Pero preservada la paz y la prosperidad de Palmira, Odenato se autoproclamó rey de reyes y gobernó la ciudad con total autonomía hasta la época de Aureliano, cuando Zenobia estaba decidida a aumentar su control sobre otras provincias romanas de Oriente, entre ellas, Egipto. Galieno había logrado una derrota aplastante sobre los bárbaros en Iliria y en el norte de Italia, propiciando además una remodelación del ejército para conseguir una mayor eficacia: la legión fue dividida en pequeños destacamentos; a lo largo de las fronteras, tales destacamentos fueron reforzados con unidades de caballería pesada que actuaba como fuerza de choque. Aumentó también el número de soldados, llegando a existir un ejército de cerca de 600.000 hombres. El costo que conllevaba el mantenimiento de ese enorme ejército repercutió en la degradación económica de amplias capas sociales. Galieno, al igual que la mayoría de estos pragmáticos emperadores, no pudo por menos que llegar al enfrentamiento con el sector senatorial, alejado de los auténticos problemas del Imperio y, por lo mismo, defendiendo soluciones de dudoso patriotismo y absoluta falta de solidaridad. Galieno no sólo prescindió de cualquier posibilidad de entendimiento con ellos, sino que los excluyó de los altos mandos militares, al transferir tales responsabilidades a los caballeros, verdaderos artífices de la defensa del Imperio (año 260). De los emperadores que sucedieron a Galieno, merece ser destacado Claudio el Gótico, llamado así en recuerdo de una importante victoria sobre los godos (año 269).

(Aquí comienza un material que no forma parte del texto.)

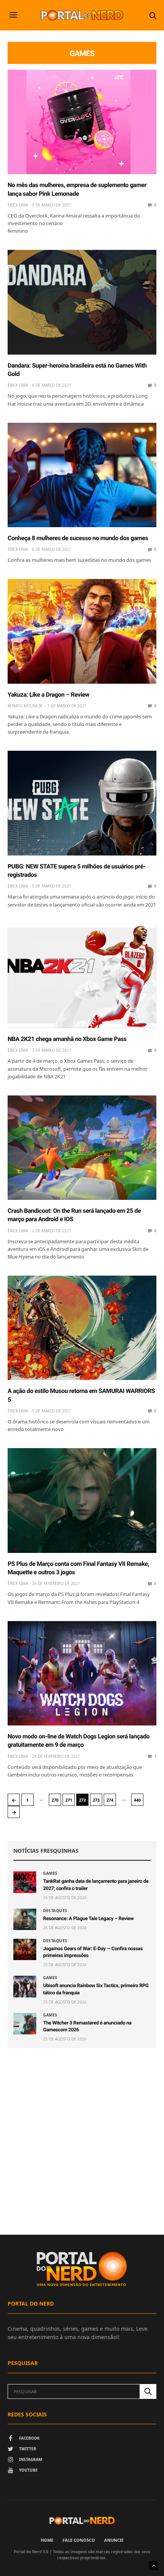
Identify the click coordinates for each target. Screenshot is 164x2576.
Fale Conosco (79, 2540)
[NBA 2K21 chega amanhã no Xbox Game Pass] (82, 976)
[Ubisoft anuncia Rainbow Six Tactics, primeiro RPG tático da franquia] (24, 1986)
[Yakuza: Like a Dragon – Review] (82, 631)
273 (96, 1800)
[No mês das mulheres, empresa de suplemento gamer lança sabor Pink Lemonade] (82, 122)
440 (137, 1800)
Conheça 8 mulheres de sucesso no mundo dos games (78, 538)
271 (68, 1800)
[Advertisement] (82, 2141)
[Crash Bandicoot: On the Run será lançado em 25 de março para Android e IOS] (82, 1147)
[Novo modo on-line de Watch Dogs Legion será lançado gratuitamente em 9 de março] (82, 1673)
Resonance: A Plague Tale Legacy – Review (88, 1919)
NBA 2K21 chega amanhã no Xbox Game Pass (67, 1039)
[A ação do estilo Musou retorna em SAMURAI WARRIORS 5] (82, 1328)
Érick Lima (18, 205)
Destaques (55, 1910)
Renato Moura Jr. (25, 705)
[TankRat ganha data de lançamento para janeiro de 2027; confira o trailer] (24, 1882)
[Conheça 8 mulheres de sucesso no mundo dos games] (82, 475)
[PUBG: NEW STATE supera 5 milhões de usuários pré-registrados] (82, 803)
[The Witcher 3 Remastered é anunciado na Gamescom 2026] (24, 2023)
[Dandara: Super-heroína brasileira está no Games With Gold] (82, 302)
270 (54, 1800)
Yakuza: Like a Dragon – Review (48, 694)
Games (50, 1873)
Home (47, 2540)
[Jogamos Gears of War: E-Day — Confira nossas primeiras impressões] (24, 1949)
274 (109, 1800)
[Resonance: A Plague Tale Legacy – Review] (24, 1919)
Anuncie (114, 2540)
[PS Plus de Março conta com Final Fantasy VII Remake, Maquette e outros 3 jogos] (82, 1500)
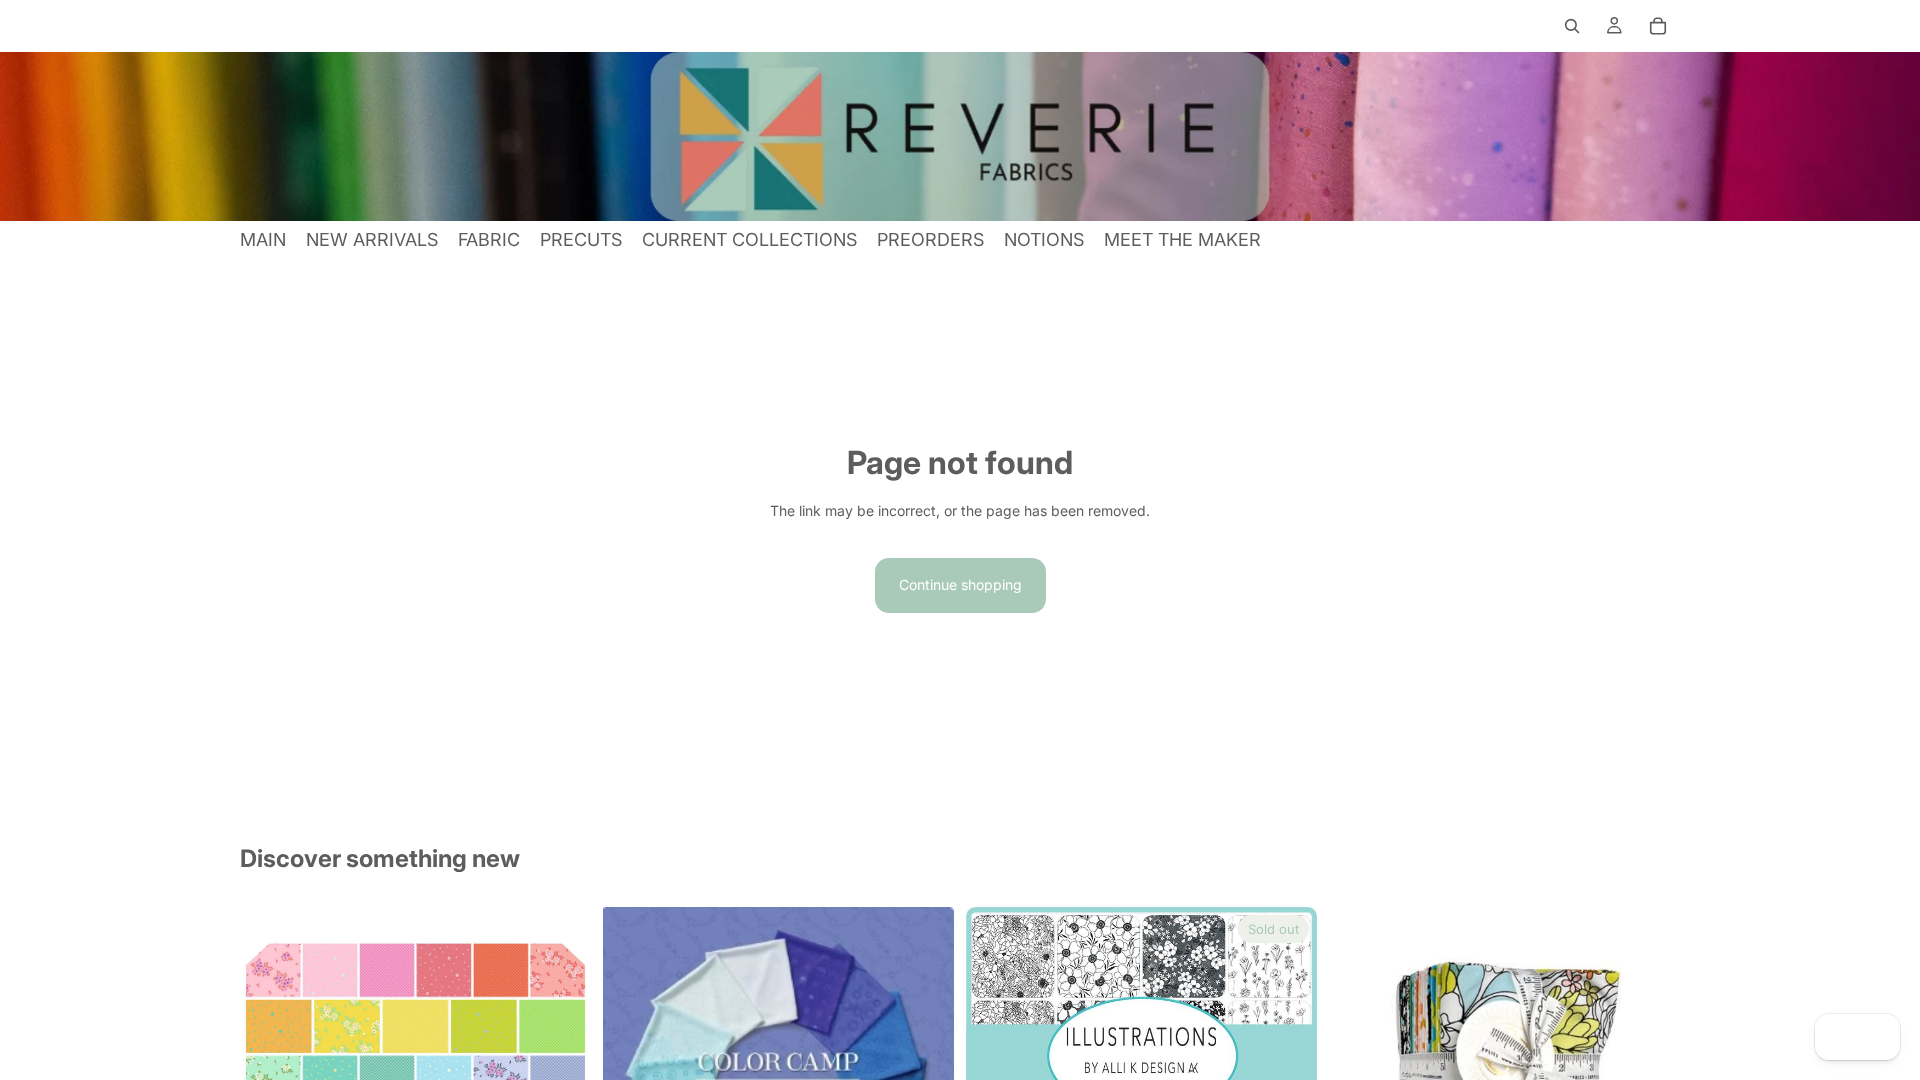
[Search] (1572, 26)
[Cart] (1658, 26)
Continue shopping (960, 584)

Igualmente, Aureliano expulsó a los persas de las provincias orientales (año 263). Aureliano consiguió, además, reunificar el Imperio con el sometimiento del imperium Galliarum y del reino de Palmira. Las importantes victorias sobre los bárbaros tanto de Aureliano como de sus sucesores, entre ellos Caro, Probo, y Numeriano, fueron acompañadas de medidas de defensa para el futuro. El propio Aureliano rodeó a su capital con una muralla defensiva nueva y mejoró las condiciones de vida de la plebe de Roma. Y muchas ciudades provinciales, ante todo las de las fronteras, reforzaron igualmente su sistema defensivo. Las medidas tendentes a incentiva el cultivo de los agri deserti, tierras abandonadas, la abolición ocasional de deudas fiscales o las disposiciones adoptadas para sanear las finanzas del Estado, aunque tuvieran aplicaciones coyunturales, propiciaron las condiciones sobre las que se asentarán las reformas del brillante y decisivo emperador Diocleciano. Con los emperadores ilíricos se había alcanzado el culmen del poder militar, que había servido para garantizar la continuidad del imperio. Algunos historiadores modernos han llegado a preguntarse cómo fue posible que el Imperio no sucumbiese ante tantas dificultades. Tal vez la respuesta se encuentre en las palabras de un oficial de esta época: "He servido durante 27 años, nunca he comparecido ante un consejo de guerra por pillaje o camorrista. He pasado por siete guerras. Nunca me he quedado rezagado tras ninguno y jamás he estado en segunda fila en la lucha. Mi jefe jamás me vio titubear".